Nothing may be changed. Give the entries below again exactly.

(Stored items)
"""
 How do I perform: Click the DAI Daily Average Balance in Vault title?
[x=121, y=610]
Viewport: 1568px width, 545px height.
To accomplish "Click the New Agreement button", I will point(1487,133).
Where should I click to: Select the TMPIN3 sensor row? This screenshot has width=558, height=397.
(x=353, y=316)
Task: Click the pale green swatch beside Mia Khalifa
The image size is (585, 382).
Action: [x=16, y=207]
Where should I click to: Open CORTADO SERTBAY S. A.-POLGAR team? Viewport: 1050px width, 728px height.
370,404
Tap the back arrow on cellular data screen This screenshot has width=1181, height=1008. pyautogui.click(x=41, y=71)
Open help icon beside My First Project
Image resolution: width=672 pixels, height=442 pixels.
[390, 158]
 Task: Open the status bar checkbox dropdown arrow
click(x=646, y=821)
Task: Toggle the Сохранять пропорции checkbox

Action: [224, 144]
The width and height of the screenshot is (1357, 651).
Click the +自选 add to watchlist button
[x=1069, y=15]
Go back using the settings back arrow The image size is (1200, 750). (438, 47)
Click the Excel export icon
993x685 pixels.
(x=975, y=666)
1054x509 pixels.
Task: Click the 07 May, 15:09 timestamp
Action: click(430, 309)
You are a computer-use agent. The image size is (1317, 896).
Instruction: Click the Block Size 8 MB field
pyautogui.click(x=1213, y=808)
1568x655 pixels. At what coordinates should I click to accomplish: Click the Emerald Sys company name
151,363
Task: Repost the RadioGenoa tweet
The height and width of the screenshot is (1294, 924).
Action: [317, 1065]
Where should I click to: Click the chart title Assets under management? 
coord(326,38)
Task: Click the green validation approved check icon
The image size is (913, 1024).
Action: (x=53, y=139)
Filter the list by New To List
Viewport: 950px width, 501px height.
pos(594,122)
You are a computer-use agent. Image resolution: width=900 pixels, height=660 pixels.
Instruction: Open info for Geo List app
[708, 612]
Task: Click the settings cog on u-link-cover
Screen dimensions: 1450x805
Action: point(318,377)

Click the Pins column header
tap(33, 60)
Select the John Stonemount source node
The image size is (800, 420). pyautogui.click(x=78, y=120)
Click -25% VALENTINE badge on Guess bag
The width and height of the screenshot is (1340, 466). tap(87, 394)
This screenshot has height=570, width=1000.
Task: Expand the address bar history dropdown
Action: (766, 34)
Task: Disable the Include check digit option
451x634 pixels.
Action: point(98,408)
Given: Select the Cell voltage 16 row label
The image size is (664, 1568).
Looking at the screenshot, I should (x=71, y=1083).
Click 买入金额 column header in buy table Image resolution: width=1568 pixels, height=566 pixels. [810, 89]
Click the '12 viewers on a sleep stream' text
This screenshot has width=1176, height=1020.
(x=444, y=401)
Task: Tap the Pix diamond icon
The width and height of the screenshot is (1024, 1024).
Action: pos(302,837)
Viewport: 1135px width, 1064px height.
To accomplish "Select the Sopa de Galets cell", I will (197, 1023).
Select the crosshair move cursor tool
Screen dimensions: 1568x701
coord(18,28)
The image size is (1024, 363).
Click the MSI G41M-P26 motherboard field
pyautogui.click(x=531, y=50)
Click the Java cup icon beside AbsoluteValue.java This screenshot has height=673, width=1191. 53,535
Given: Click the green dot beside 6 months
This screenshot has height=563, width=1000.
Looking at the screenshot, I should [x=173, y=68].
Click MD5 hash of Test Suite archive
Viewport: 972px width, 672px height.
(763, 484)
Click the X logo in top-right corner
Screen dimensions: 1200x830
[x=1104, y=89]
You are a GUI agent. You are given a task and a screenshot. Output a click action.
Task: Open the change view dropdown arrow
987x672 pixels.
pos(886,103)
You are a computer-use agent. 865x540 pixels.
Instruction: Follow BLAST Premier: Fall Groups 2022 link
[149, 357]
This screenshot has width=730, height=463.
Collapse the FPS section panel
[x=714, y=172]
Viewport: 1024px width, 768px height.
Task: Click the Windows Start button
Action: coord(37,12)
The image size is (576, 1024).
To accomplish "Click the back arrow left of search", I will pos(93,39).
"""
# RESULT BELOW
 How do I perform: Click the DAI Daily Average Balance in Vault title?
[x=121, y=610]
Viewport: 1568px width, 545px height.
To accomplish "Click the New Agreement button", I will point(1487,133).
Where should I click to: Select the TMPIN3 sensor row? This screenshot has width=558, height=397.
(x=353, y=316)
Task: Click the pale green swatch beside Mia Khalifa
The image size is (585, 382).
Action: [x=16, y=207]
Where should I click to: Open CORTADO SERTBAY S. A.-POLGAR team? Viewport: 1050px width, 728px height.
370,404
Tap the back arrow on cellular data screen This screenshot has width=1181, height=1008. pyautogui.click(x=41, y=71)
Open help icon beside My First Project
Image resolution: width=672 pixels, height=442 pixels.
[390, 158]
 Task: Open the status bar checkbox dropdown arrow
click(x=646, y=821)
Task: Toggle the Сохранять пропорции checkbox

Action: [224, 144]
The width and height of the screenshot is (1357, 651).
Click the +自选 add to watchlist button
[x=1069, y=15]
Go back using the settings back arrow The image size is (1200, 750). (438, 47)
Click the Excel export icon
993x685 pixels.
(x=975, y=666)
1054x509 pixels.
Task: Click the 07 May, 15:09 timestamp
Action: click(430, 309)
You are a computer-use agent. The image size is (1317, 896).
Instruction: Click the Block Size 8 MB field
pyautogui.click(x=1213, y=808)
1568x655 pixels. At what coordinates should I click to accomplish: Click the Emerald Sys company name
151,363
Task: Repost the RadioGenoa tweet
The height and width of the screenshot is (1294, 924).
Action: [317, 1065]
Where should I click to: Click the chart title Assets under management? 
coord(326,38)
Task: Click the green validation approved check icon
The image size is (913, 1024).
Action: (x=53, y=139)
Filter the list by New To List
Viewport: 950px width, 501px height.
pos(594,122)
You are a computer-use agent. Image resolution: width=900 pixels, height=660 pixels.
Instruction: Open info for Geo List app
[708, 612]
Task: Click the settings cog on u-link-cover
Screen dimensions: 1450x805
Action: point(318,377)

Click the Pins column header
tap(33, 60)
Select the John Stonemount source node
The image size is (800, 420). pyautogui.click(x=78, y=120)
Click -25% VALENTINE badge on Guess bag
The width and height of the screenshot is (1340, 466). tap(87, 394)
This screenshot has height=570, width=1000.
Task: Expand the address bar history dropdown
Action: (766, 34)
Task: Disable the Include check digit option
451x634 pixels.
Action: point(98,408)
Given: Select the Cell voltage 16 row label
The image size is (664, 1568).
Looking at the screenshot, I should (x=71, y=1083).
Click 买入金额 column header in buy table Image resolution: width=1568 pixels, height=566 pixels. [810, 89]
Click the '12 viewers on a sleep stream' text
This screenshot has width=1176, height=1020.
(x=444, y=401)
Task: Tap the Pix diamond icon
The width and height of the screenshot is (1024, 1024).
Action: pos(302,837)
Viewport: 1135px width, 1064px height.
To accomplish "Select the Sopa de Galets cell", I will (197, 1023).
Select the crosshair move cursor tool
Screen dimensions: 1568x701
coord(18,28)
The image size is (1024, 363).
Click the MSI G41M-P26 motherboard field
pyautogui.click(x=531, y=50)
Click the Java cup icon beside AbsoluteValue.java This screenshot has height=673, width=1191. 53,535
Given: Click the green dot beside 6 months
This screenshot has height=563, width=1000.
Looking at the screenshot, I should [x=173, y=68].
Click MD5 hash of Test Suite archive
Viewport: 972px width, 672px height.
(763, 484)
Click the X logo in top-right corner
Screen dimensions: 1200x830
[x=1104, y=89]
You are a GUI agent. You are given a task and a screenshot. Output a click action.
Task: Open the change view dropdown arrow
987x672 pixels.
pos(886,103)
You are a computer-use agent. 865x540 pixels.
Instruction: Follow BLAST Premier: Fall Groups 2022 link
[149, 357]
This screenshot has width=730, height=463.
Collapse the FPS section panel
[x=714, y=172]
Viewport: 1024px width, 768px height.
Task: Click the Windows Start button
Action: coord(37,12)
The image size is (576, 1024).
To accomplish "Click the back arrow left of search", I will pos(93,39).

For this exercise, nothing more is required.